--- begin Text to read ---

Exercise: I used to focus more on strength, power and core due to volleyball but now I'm on the hypertrophy and core side since I left competitive beach volleyball. A little bit of plyo as well as I don't wanna lose my jump height haha, I worked really hard for it and may come in handy when I play leisure volleyball.

Wei Yu switched from netball to volleyball in her secondary school days.
Wei Yu switched from netball to volleyball in her secondary school days. (PHOTO: Cheryl Tay)

Q: How did you get into volleyball?

A: When I was in primary school, I was on the track team as a sprinter and high jumper. I was also on the netball team in primary school.

Then I got into volleyball. How I got into it was one big coincidence. My mother wanted me to get into Dunman Secondary School or Ngee Ann Secondary School, as they were both really close to my house. I went to Ngee Ann and tried to use DSA (Direct School Admission) through basketball but failed.

Coincidentally, in that same week, the teacher-in-charge of Dunman's volleyball team came to Yumin Primary (my school) and was talking to my netball coach to look out for girls with potential to join the Dunman Secondary volleyball team. This coach wanted to start a girl's team with people who have no prior volleyball experience. The netball coach approached my mum, told her about this and she accepted without telling me. I only knew that I got in via volleyball after the first week of school.

How did you get into beach volleyball then?

The coach on the national beach volleyball team scouted me and asked me to join the team when I graduated from Dunman Secondary School.

What are some of the highlights of your journey as a national volleyball athlete?

  1. Made it to the Combined Schools team and competed at the Asian School Games for Indoor Volleyball;

  2. Singapore’s first beach volleyball women's player (with my partner) to compete at the 2018 Commonwealth Games;

  3. Fifth in the Southeast Asia Beach Volleyball Championship;

  4. Got through qualification rounds and made it to the main draw of the Songkhla Beach Volleyball FIVB event;

  5. Competed at the 2022 SEA Games.

What were some of the challenges being a national athlete and competing at major Games?

The one major challenge is definitely the lack of exposure. Athletes from other countries are more exposed to higher levels of competitions and they also compete more compared to us. Also, when you make it to huge competitions like these Games, it’s expected that the majority of the players are full-time athletes.

Wei Yu represented Singapore in beach volleyball at the 2018 Commonwealth Games and 2022 SEA Games.
Wei Yu represented Singapore in beach volleyball at the 2018 Commonwealth Games and 2022 SEA Games. (PHOTO: Cheryl Tay)

You have since retired though.

I’ve already decided that I was going to retire from beach volleyball after this year's SEA games. Reason why was because I don't see myself being able to cope and train six days a week while doing personal training at the same time.

I figured that if I can't commit 100 per cent to the training, I should leave because I will never be able to meet my own and my coach's expectations. At the same time, I find myself being more interested and invested in my clients’ successes rather than my own.

--- end Text to read ---

Goal:
Answer these questions about the interview with Wei Yu:
1. What school did she graduate from before the national beach volleyball coach scouted her?
2. What place did she take in the Southeast Asia Beach Volleyball Championship?
3. How many days a week of training did she feel unable to manage alongside personal training?
The items have no connection to the text.

--- begin Data provided ---

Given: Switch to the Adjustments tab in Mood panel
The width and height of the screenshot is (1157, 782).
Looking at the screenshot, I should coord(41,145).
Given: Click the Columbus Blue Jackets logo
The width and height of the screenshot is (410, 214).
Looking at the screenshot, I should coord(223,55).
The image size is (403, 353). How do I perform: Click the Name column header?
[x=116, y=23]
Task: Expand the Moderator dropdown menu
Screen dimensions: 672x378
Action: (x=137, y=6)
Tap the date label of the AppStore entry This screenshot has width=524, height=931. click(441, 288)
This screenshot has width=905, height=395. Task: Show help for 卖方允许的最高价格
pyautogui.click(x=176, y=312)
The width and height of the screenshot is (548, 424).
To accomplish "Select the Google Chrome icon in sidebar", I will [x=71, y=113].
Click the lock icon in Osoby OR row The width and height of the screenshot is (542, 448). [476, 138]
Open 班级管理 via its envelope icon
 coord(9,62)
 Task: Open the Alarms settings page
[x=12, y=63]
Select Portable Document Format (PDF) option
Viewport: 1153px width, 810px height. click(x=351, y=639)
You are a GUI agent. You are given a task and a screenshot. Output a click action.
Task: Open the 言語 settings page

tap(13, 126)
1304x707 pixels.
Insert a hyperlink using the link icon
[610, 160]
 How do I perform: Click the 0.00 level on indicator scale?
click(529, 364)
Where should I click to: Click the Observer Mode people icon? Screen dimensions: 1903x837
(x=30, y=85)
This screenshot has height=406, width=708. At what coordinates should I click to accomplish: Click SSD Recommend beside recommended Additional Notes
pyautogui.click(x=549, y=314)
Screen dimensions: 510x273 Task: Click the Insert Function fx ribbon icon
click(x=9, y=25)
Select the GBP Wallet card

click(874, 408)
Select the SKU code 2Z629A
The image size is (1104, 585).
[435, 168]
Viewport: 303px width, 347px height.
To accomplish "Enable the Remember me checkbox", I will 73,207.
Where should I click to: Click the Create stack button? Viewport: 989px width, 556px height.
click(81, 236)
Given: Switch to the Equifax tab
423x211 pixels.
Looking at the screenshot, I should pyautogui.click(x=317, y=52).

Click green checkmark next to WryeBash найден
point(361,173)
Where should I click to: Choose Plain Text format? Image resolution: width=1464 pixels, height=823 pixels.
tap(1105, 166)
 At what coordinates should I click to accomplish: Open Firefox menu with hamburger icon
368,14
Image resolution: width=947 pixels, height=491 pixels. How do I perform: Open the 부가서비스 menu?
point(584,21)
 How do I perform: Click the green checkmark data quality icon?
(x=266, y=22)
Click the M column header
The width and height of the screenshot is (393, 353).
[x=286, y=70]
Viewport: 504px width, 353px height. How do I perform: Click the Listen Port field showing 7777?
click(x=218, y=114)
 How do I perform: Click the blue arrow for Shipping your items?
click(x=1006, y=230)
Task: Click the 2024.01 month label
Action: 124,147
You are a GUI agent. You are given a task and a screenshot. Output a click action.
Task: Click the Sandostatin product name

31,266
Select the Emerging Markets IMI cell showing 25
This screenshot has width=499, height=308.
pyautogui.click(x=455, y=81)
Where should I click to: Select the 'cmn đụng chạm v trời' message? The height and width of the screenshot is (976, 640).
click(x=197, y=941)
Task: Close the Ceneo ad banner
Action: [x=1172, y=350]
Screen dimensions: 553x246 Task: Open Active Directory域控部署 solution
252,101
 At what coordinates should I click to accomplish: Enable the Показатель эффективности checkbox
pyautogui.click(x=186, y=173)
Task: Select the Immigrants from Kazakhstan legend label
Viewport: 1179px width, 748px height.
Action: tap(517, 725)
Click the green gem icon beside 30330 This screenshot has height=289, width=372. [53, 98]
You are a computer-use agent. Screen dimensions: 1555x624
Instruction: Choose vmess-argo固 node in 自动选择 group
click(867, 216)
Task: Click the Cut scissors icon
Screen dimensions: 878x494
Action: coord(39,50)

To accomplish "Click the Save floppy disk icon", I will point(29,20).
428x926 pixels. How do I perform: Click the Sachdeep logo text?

--- end Data provided ---

Solution for this task:
1. Dunman Secondary School
2. Fifth
3. Six